И как ни истомлены были люди, а этот призыв ободряюще подействовал. Подтянулись и ринулись следом за Степаном Александровичем выручать у супостатов Камчатский люнет… Устремился в обратный путь и Федя. Там, на руинах, остался лежать его друг, тело которого, как и тела других погибших не было возможности забрать при отступлении. А еще… «Война – это когда либо убиваешь ты, либо убивают тебя. В бою враг – не человек. Свое «се человек» ты вспомнишь, когда он будет пленен, ранен или обезоружен. Но с оружием в руках – он только враг, которого ты должен ненавидеть, а не ближний, коего тебя учили возлюбить. А враг должен быть убит, мой милый инок», - так говорил Никольский. Апраксин понимал его правоту, но… продолжал любить ближнего даже во враге. Теперь все изменилось. Его мундир был перепачкан вражеской кровью, но он не испытывал жалости к убитым зуавам и гвардейцам. Он больше не видел лиц тех, кому наносил удары одолженной у мертвого капитана саблей, которой, как оказалось, неплохо научил его владеть соловецкий герой. У врагов нет лиц… На войне нужно уметь не только бесстрашно погибать, но и защищаться, а, защищаясь, убивать врагов…
Хрулевскому отряду удалось штыковой атакой опрокинуть неприятеля и вернуть Камчатский люнет.
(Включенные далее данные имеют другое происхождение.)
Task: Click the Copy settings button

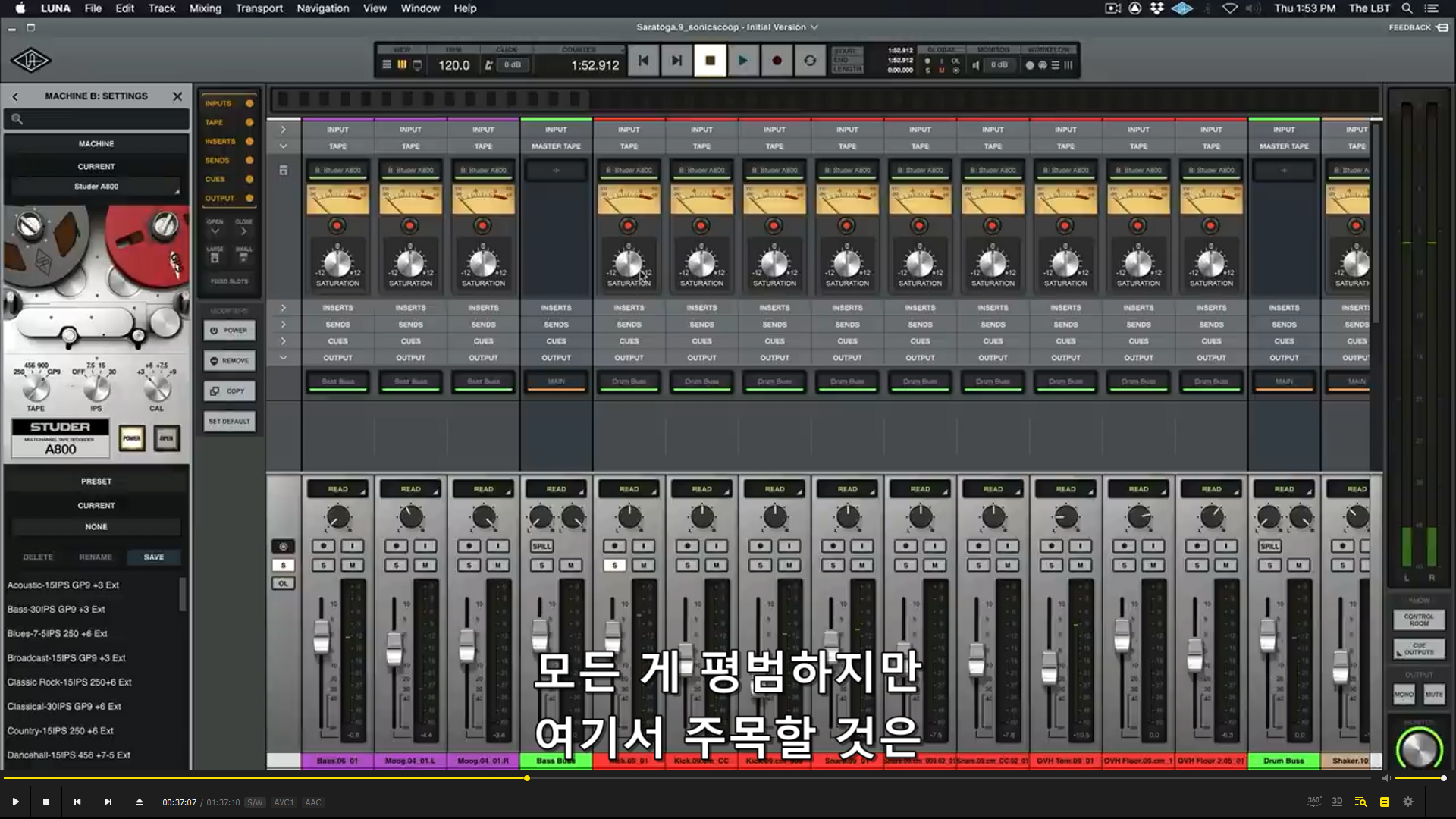Action: 230,391
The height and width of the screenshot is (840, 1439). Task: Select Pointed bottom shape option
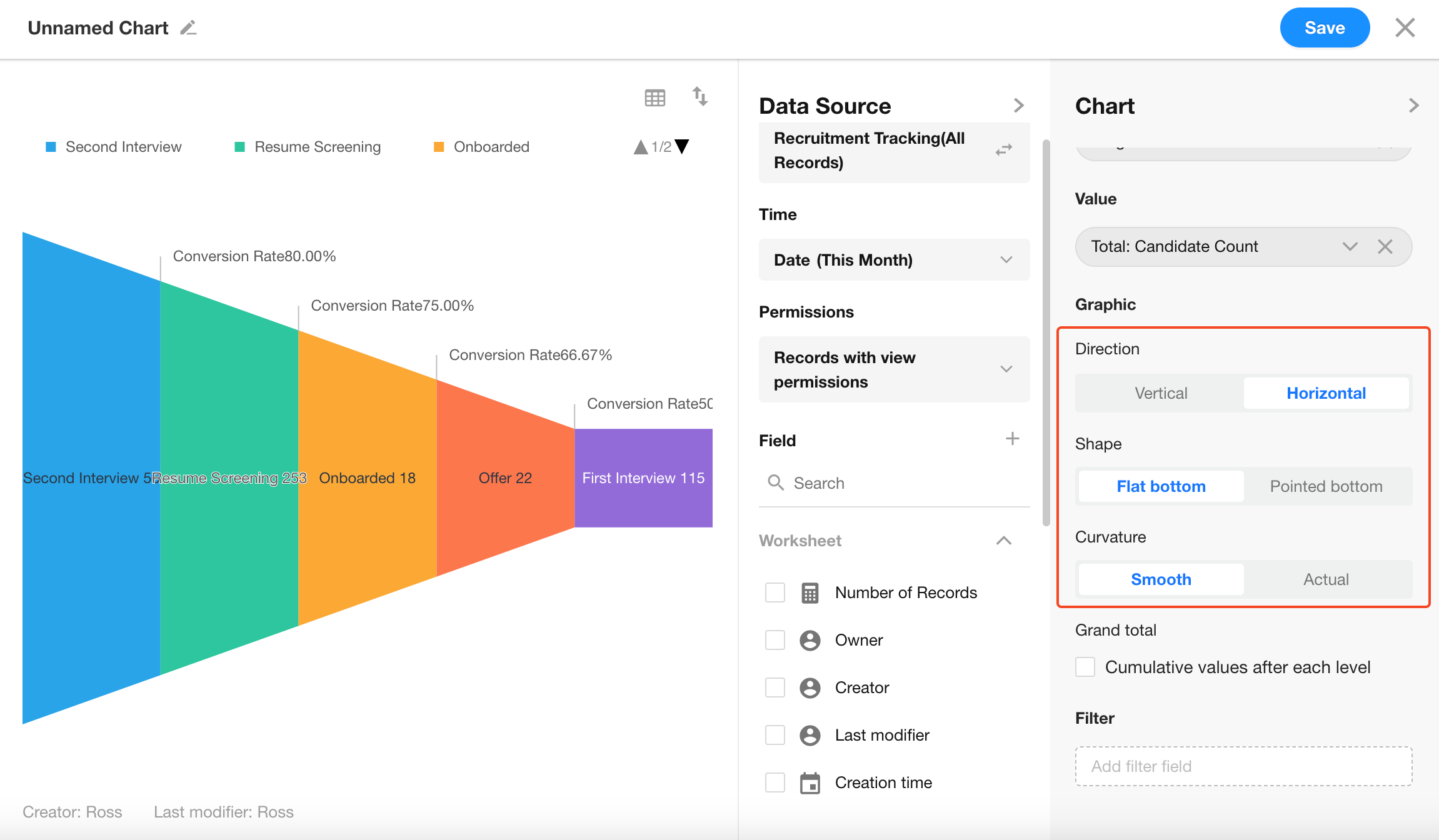pos(1326,486)
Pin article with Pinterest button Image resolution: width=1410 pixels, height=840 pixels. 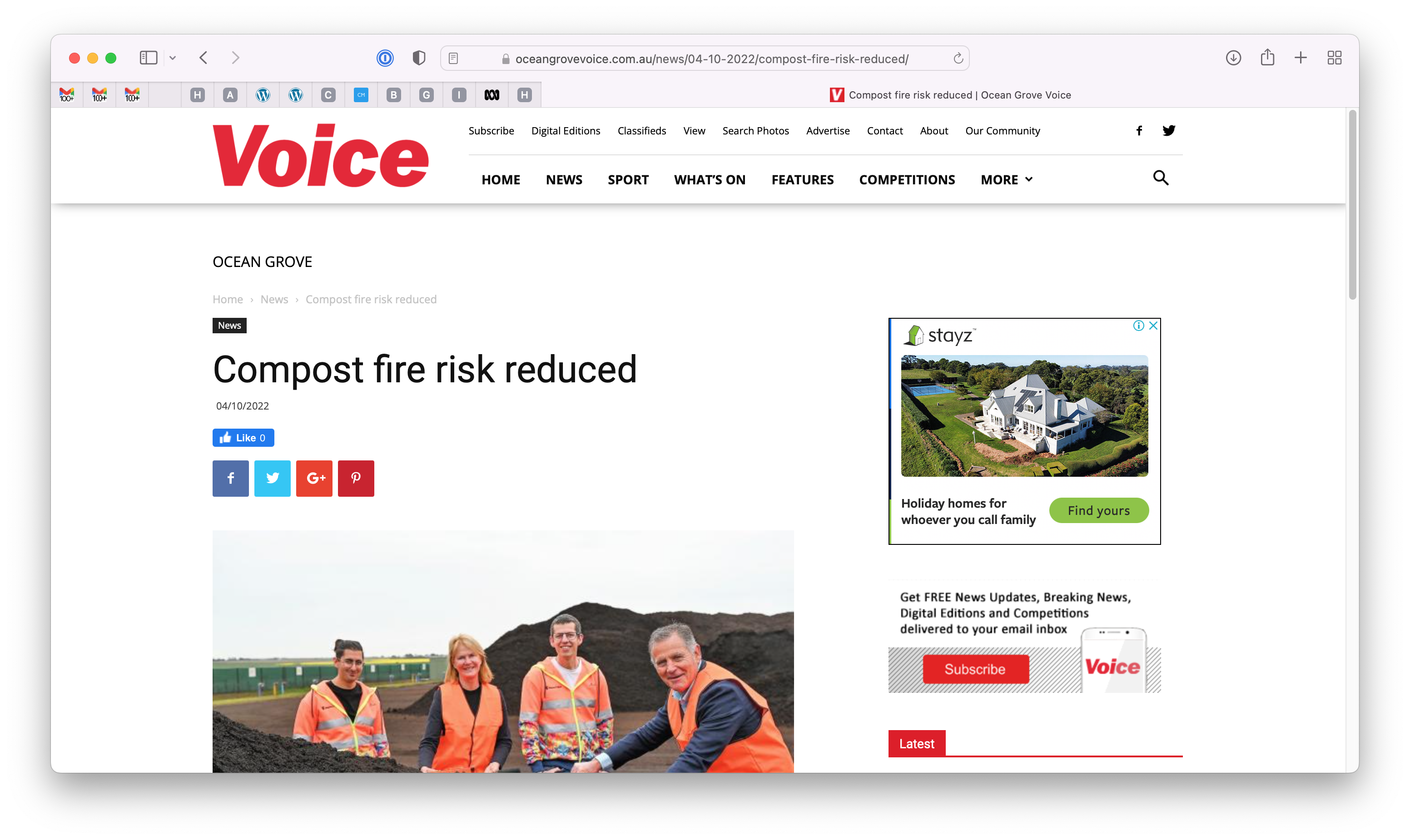(x=356, y=478)
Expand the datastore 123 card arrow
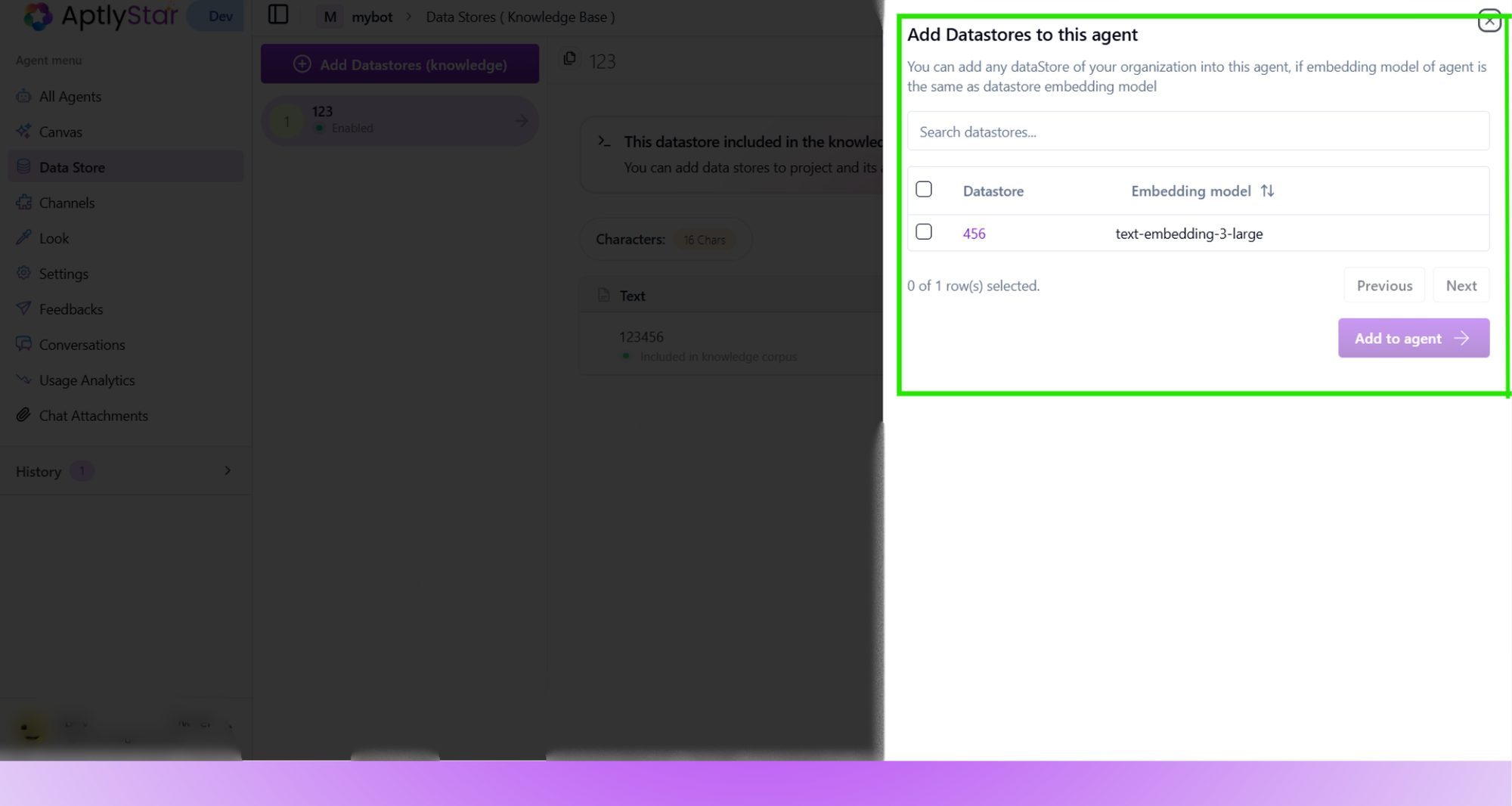The width and height of the screenshot is (1512, 806). pos(520,120)
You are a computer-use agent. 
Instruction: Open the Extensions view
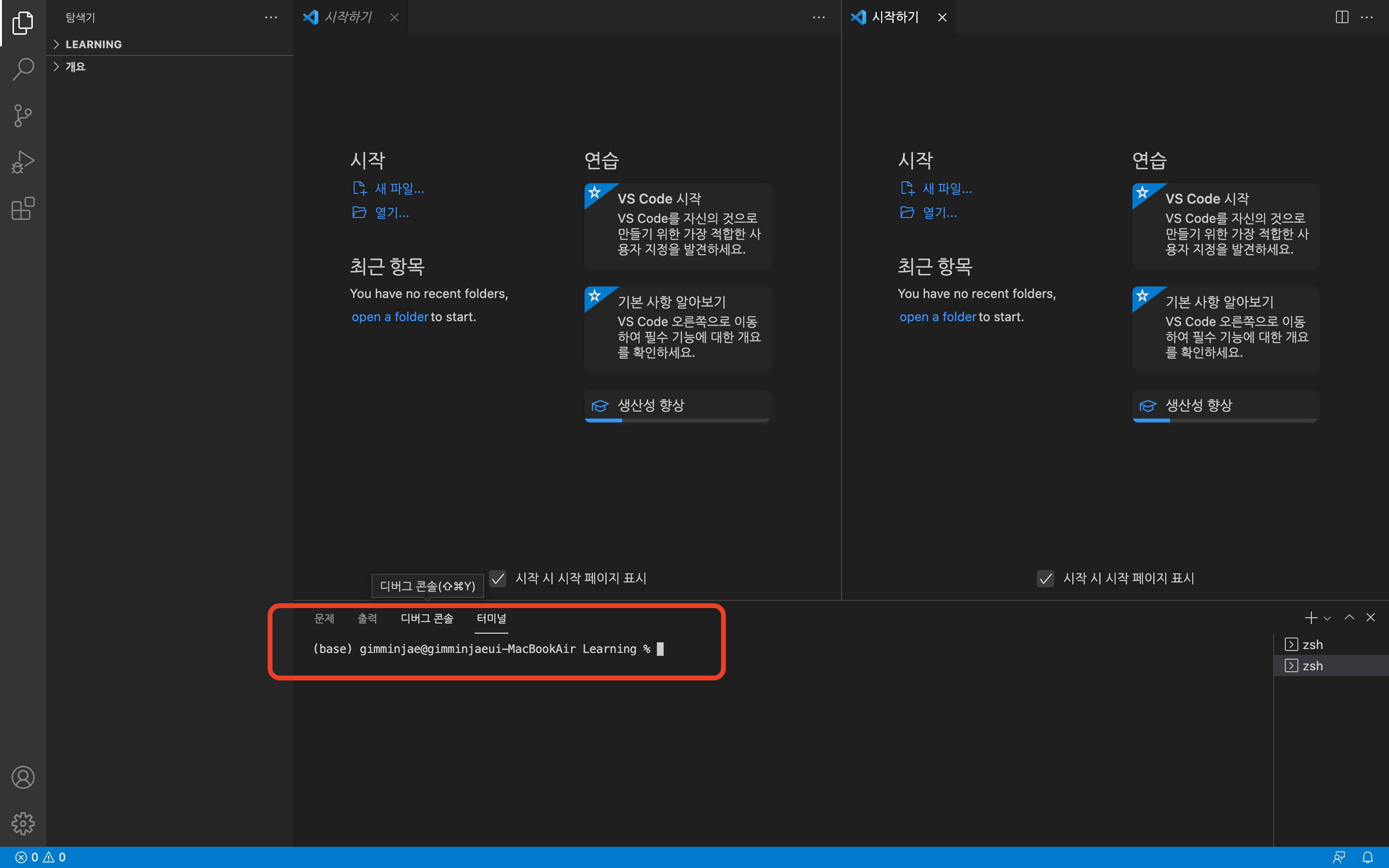pos(23,208)
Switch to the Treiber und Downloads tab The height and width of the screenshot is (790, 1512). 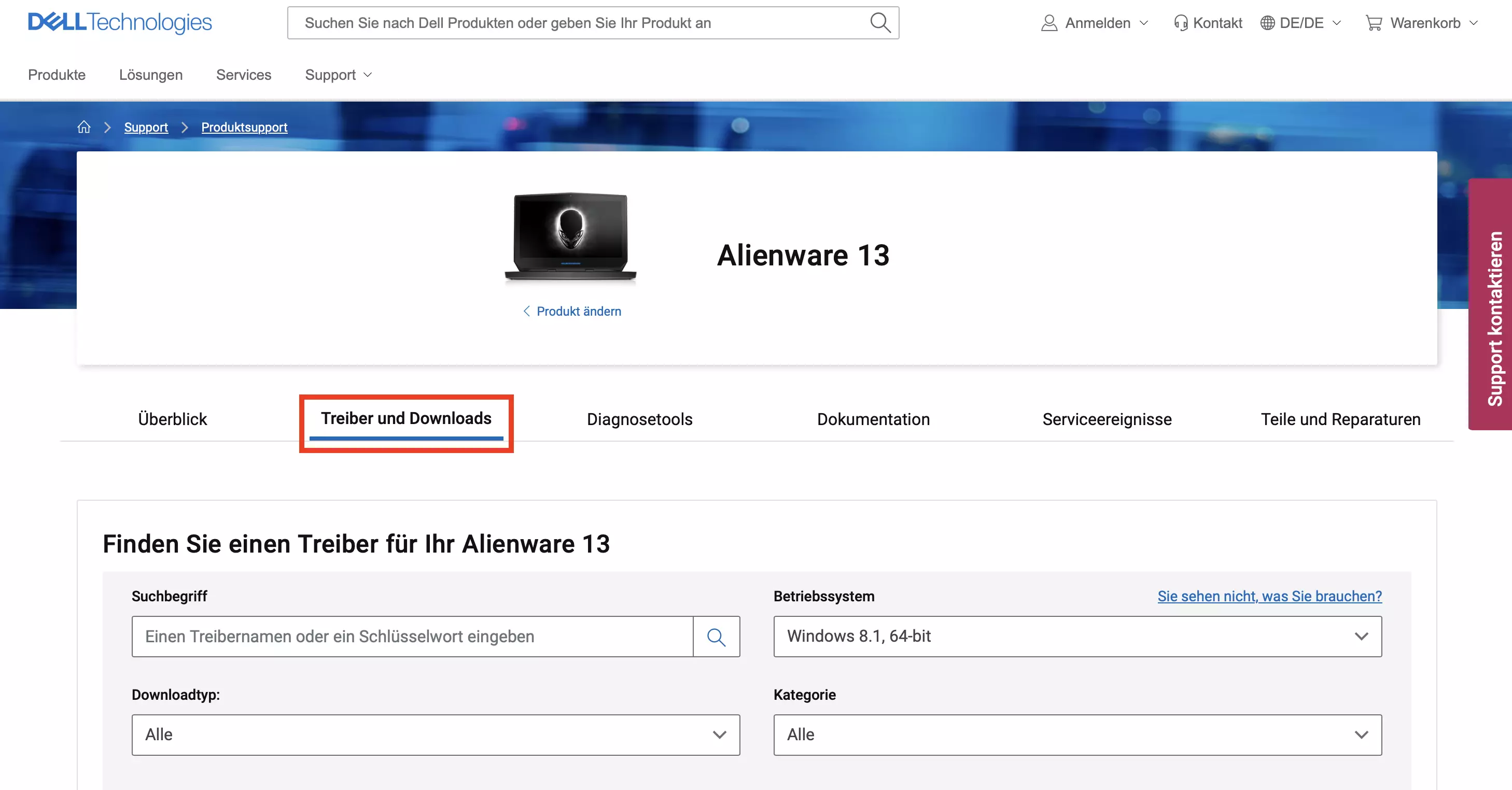pos(406,418)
Разгромленные батареи были завалены телами сотен убитых, но Мишеля Федя нашел сразу. Как он был теперь странно не похож на самого себя… Строгое, неподвижное лицо, которое при жизни было таким подвижным и веселым… Апраксин закрыл другу глаза, перекрестился и стал мысленно читать заупокойную молитву.
На люнет тем временем примчался гонец со срочным донесением о взятии французами Волынского и Селенгинского редутов. Тришкин кафтан нельзя заштопать, когда нет ткани… Всю линию обороны нельзя защитить, когда нет людей…
- За мной, ребята! Нам на помощь уже идет дивизия!
Летел, летел Хрулев со своим тающим отрядом затыкать все новые и новые дыры, а противник уже снова подступал к редуту.
Дивизия! Если бы и впрямь… Да только нет той дивизии. Проклятый Жабокритский, гореть тебе в аду за все погубленные сегодня жизни. И олухам из штаба гарнизона, что диспозицию твою одобрили – вместе с тобой…
Утро туманное, утро седое… Приближалось утро. Да не туманное и не седое, а кроваво-дымное.
Грохот разорвавшегося рядом ядра оглушил Федю. Он попытался подняться, но не удержался на ногах и ничком рухнул на тело Мишеля.